Where the Loop Breaks
Three failure modes account for most RAG problems in production.
Stale indexes. The index is a snapshot. If a policy document is updated after ingestion, the model retrieves the old version and generates a response based on superseded content. The model has no way to know the document changed. In environments where policy changes frequently, and in federal agencies policy changes constantly, index freshness isn't a configuration detail. It's a governance question. How often does the index rebuild? Who owns that process? What's the SLA between a document update and index propagation?
Chunking failures. Documents get split into chunks before indexing, and the split boundaries matter more than most implementations acknowledge. A chunk that contains the answer to a question but not the context that makes the answer interpretable will get retrieved and will produce a confident, incomplete response. The classic case: a numbered list where the question asks about item 7, the chunk contains item 7, but the chunk doesn't contain the list header that explains what the items are. The model sees a fragment and generates around it. Chunk size and overlap parameters are not defaults to accept without review.
Retrieval mismatches. Embedding similarity finds chunks that are semantically close to the query. Close is not the same as relevant. A query about contract termination clauses might retrieve chunks about contract renewal clauses because the embedding space treats them as neighbors. The model receives plausible-looking context that doesn't actually answer the question, and generates a plausible-looking response that doesn't either. This failure mode is the hardest to catch in evaluation because the output reads fluently.

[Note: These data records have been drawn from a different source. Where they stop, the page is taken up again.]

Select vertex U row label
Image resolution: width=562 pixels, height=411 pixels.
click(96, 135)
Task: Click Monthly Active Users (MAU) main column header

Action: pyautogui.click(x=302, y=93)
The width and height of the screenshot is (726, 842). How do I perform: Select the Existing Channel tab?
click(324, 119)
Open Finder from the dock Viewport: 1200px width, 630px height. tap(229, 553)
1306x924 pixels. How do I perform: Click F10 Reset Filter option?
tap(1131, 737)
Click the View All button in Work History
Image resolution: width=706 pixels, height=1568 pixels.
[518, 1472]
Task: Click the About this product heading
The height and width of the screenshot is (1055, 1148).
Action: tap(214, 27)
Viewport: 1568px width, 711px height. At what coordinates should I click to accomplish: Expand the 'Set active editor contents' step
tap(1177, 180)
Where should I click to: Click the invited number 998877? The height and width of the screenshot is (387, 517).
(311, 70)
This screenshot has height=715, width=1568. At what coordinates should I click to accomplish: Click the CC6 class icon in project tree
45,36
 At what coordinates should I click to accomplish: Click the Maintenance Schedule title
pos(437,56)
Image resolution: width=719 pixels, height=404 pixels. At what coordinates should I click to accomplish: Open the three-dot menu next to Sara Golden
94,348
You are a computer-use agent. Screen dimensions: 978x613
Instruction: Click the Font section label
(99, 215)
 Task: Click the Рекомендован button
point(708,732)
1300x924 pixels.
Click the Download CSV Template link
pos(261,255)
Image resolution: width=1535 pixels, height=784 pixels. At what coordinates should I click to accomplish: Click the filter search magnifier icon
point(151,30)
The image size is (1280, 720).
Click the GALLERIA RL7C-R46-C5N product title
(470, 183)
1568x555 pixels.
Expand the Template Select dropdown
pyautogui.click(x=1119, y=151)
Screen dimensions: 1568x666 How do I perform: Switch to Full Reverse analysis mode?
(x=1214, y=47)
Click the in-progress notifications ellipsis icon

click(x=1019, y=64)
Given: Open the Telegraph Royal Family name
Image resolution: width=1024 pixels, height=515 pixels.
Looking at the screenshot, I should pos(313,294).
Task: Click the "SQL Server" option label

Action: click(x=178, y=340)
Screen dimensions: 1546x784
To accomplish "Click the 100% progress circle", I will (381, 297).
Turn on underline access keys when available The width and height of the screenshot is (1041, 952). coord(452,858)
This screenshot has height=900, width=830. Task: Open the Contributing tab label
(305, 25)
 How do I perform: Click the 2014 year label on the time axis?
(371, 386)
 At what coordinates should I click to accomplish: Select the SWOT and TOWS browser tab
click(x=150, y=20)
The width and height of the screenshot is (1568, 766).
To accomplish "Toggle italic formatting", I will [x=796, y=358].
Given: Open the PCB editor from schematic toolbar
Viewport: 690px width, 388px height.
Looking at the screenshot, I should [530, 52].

Naive RAG vs. Iterative Retrieval
The loop described above is naive RAG: one retrieval pass, one generation. The query goes in, the top-k chunks come back, the model generates. Simple, fast, and limited by what a single similarity search can surface.
Iterative retrieval, sometimes called multi-hop retrieval, allows the model to issue follow-up queries based on what the first retrieval returned. If the initial chunks establish that the answer depends on a second document, the model can retrieve that document before generating. The result is better grounding for questions that require synthesizing across multiple sources. The cost is latency and complexity: more retrieval passes, more opportunities for the failure modes above to compound.
When a vendor proposes a RAG implementation, the question worth asking is which pattern they're using and why. Naive RAG is appropriate for straightforward question-answering against a well-structured corpus. Iterative retrieval fits when queries require multi-document reasoning, and it introduces its own failure surface that a single-pass evaluation won't catch.
What Your Buyer Actually Means
When a CAIO says "we're grounding our AI in our policy documents using RAG," they're describing an architecture that is sound in principle and fragile in practice. The principle is correct: don't encode volatile knowledge in model weights, retrieve it at runtime. The fragility lives in the index maintenance process, the chunking strategy, and the retrieval quality, none of which are visible in a demo.
The questions that surface real implementation maturity: How often does the index rebuild, and who owns that trigger? What's the chunking strategy, and was it validated against the actual query distribution? How is retrieval quality measured in production, not just at launch?
These separate a RAG deployment that works on day one from one that still works on day ninety.